C’est la poésie, l’expression (car "peindre" revient souvent vers la fin du recueil), et si le but de ce livre n’était que de démêler le vrai du faux, de trouver les chemins de la création poétique ? Mais voilà que je me pose aussi des questions, et ce n’est pas par pur mimétisme ! C’est plus profond que cela ; je cherche à démêler « une pelote/de mots de chair de silence » (p 47). On se souvient alors que Claudine Bohi est psychanalyste et le lecteur se trouve, à son corps défendant, embarqué sur une piste de lecture relevant de cette discipline. La cinquième section du recueil intitulée Le lieu premier (pp 51-61) y invite. D’autant que le poème de la page 55 y pousse : « nous avançons (…)//vers ce visage en nous/qui n’a pas de nom//nous avançons vers ça ». Et les mots qui reviennent dans les poèmes suivants : chair, absence, lieu, sexe, corps, mots, langues … Mais, peut-être que je me trompe, que la solution à ce livre réside dans l’amour qui se chante ici (« cela réunit les deux bords/du trou/où tu tombes toujours/et chacun à son tour//pour resurgir unique/ensemble//c’est du rassemblé/tout ça », p 74, et je m’aperçois que j’ai cité tout le poème, de la suite suivante ! Cependant, dans la section qui vient après (et qui porte en titre Là où se noie) les adjectifs de couleur apparaissent : bleus, rouges, noirs, jaune, mauve… Que veulent alors dire ces deux vers : « une main se lève  /elle est remplie de couleur » (p 89) ? Ou ces deux autres : « cette langue d’avant les mots/où tu me commences » (p 95) ? 

Un livre qui résiste à la lecture, un livre de poèmes qui n’est pas donné, un livre qui ne laisse pas indiffèrent… Oui, quel est ce tu qui apparaît dans maints fragments ?

 

 

Yann DUPONT : « Fragilité(s) »

Christophe Chomant éditeur publie sous un format à italienne, comme nous y a habitués La Porte, la récente édition de Yann Dupont. Je ne sais pourquoi (ou je n’en connais que trop les raisons) mais j’ai l’impression, d’avoir déjà vu le poème liminaire dans une toile ou un dessin d’Edward Hopper, le peintre de la solitude… Yann Dupont est un poète de la solitude : « Quand une seule mouche/se cogne contre la vitre »… Un seul être vous manque et tout se repeuple grâce à une mouche ! Ailleurs, « le sang du périphérique coule dans ses veines » (p 10). Mais Yann Dupont ne se fait pas l’écho du seul Hopper, il se fait aussi l’écho d’un poète comme Guillaume Apollinaire « Sous le pont Mirabeau coule la Seine » : « Dans le regard de ce masque en plâtre coule la Seine » (p 12). Poésie savante, bourrée de références et de connivences !

----------

Exercices:
**1.** Traduisez en anglais cette phrase du texte sur les recueils de poésie : « On se souvient alors que Claudine Bohi est psychanalyste et le lecteur se trouve, à son corps défendant, embarqué sur une piste de lecture relevant de cette discipline. »
**2.** Dans le texte sur les recueils de poésie, quel titre porte la cinquième section du recueil de Claudine Bohi ?
**3.** Poursuivez le texte sur les recueils de poésie à partir de sa dernière phrase.

Données fournies:
----------

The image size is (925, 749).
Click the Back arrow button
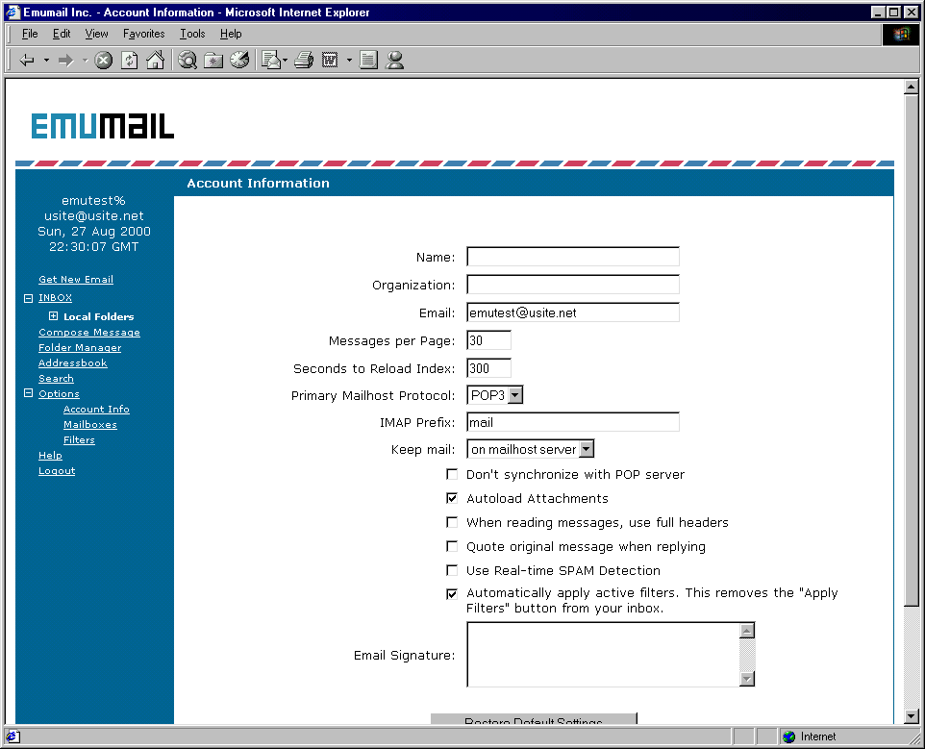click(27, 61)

----------

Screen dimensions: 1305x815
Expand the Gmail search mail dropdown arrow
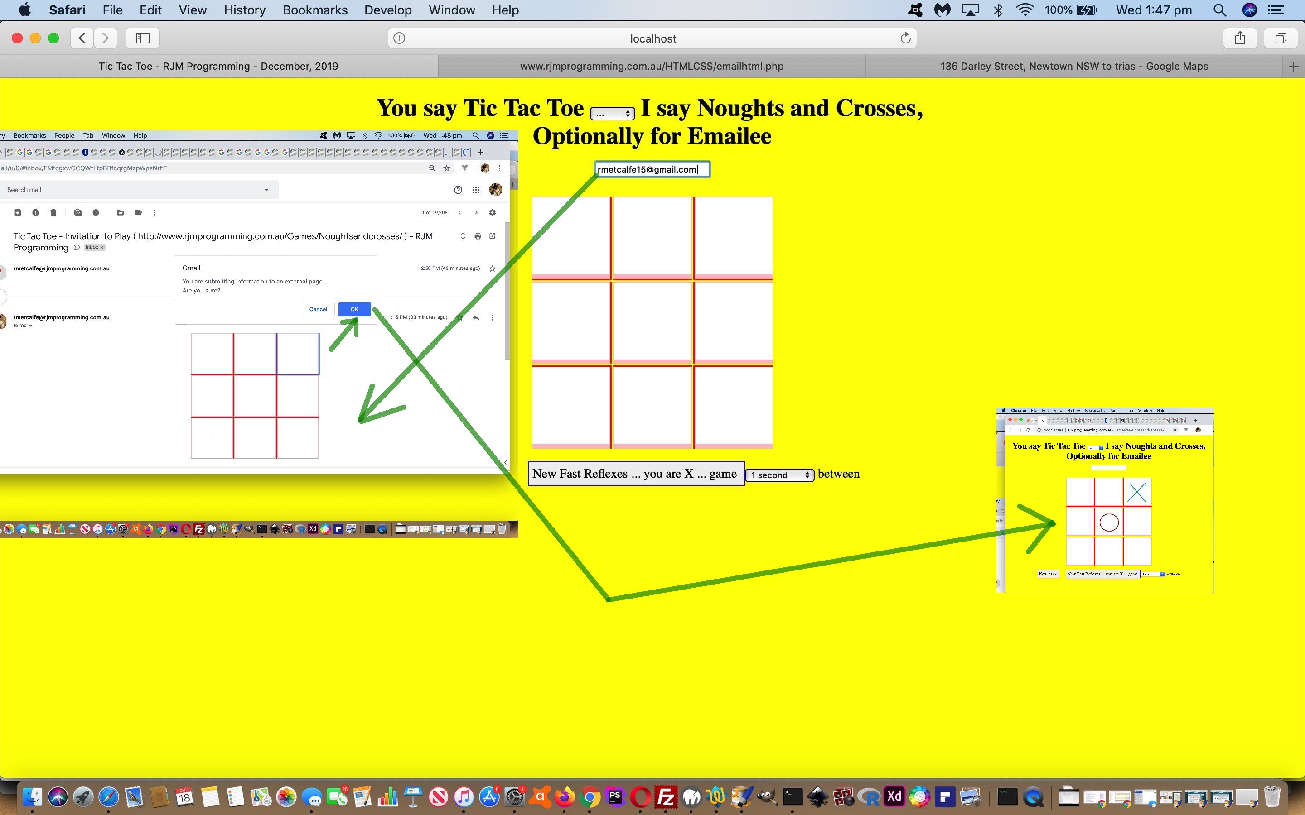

----------

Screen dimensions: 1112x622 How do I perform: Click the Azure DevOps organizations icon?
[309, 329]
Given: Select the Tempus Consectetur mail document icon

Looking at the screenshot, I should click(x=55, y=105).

----------

Corrigés:
**1.** We then recall that Claudine Bohi is a psychoanalyst, and the reader, reluctantly, finds themselves set on a line of reading that belongs to this discipline.

**2.** Elle s'intitule Le lieu premier.

**3.**
« Un bas résille lui serre la gorge » (p 15) : Yann Dupont ne dit pas clairement les choses, il n’a pas une précision d’entomologiste ou d’enquêteur sur les lieux d’un crime, mais on devine qu’il y a eu meurtre. Plus loin, il récidive avec un poème : « Sans doute a-t-il plu/Dans le cratère de sa peau jaunie/Mais rien ne ressuscitera /Ce qui lui avait plu » (p 24). Le poète n’oublie pas  qu’il n’y a nul besoin qu’en poésie les choses soient dites nettement, et en plus il y a l’homophonie de la fin des vers 1 et 4. D’ailleurs Yann Dupont répète ce procédé dans le vers liminaire du poème - imprimé page 46  «  Alanguie elle a la langue » mais c’est pour aboutir au désastre final « … le désir//Celui des hommes de son corps qui maintenant gît dans la brume rose des marécages ». On comprend alors mieux les vers finaux de la plaquette : « Et on se sent plus libres/Nos corps enfouis sous terre » ( p 56). 

Yann Dupont : « Fragilité(s) ». Christophe Chomant éditeur, 68 pages, 13,50 euros. 

 

 

Françoise LE BOUAR : « Le fouillis du ciel, de la terre et des eaux »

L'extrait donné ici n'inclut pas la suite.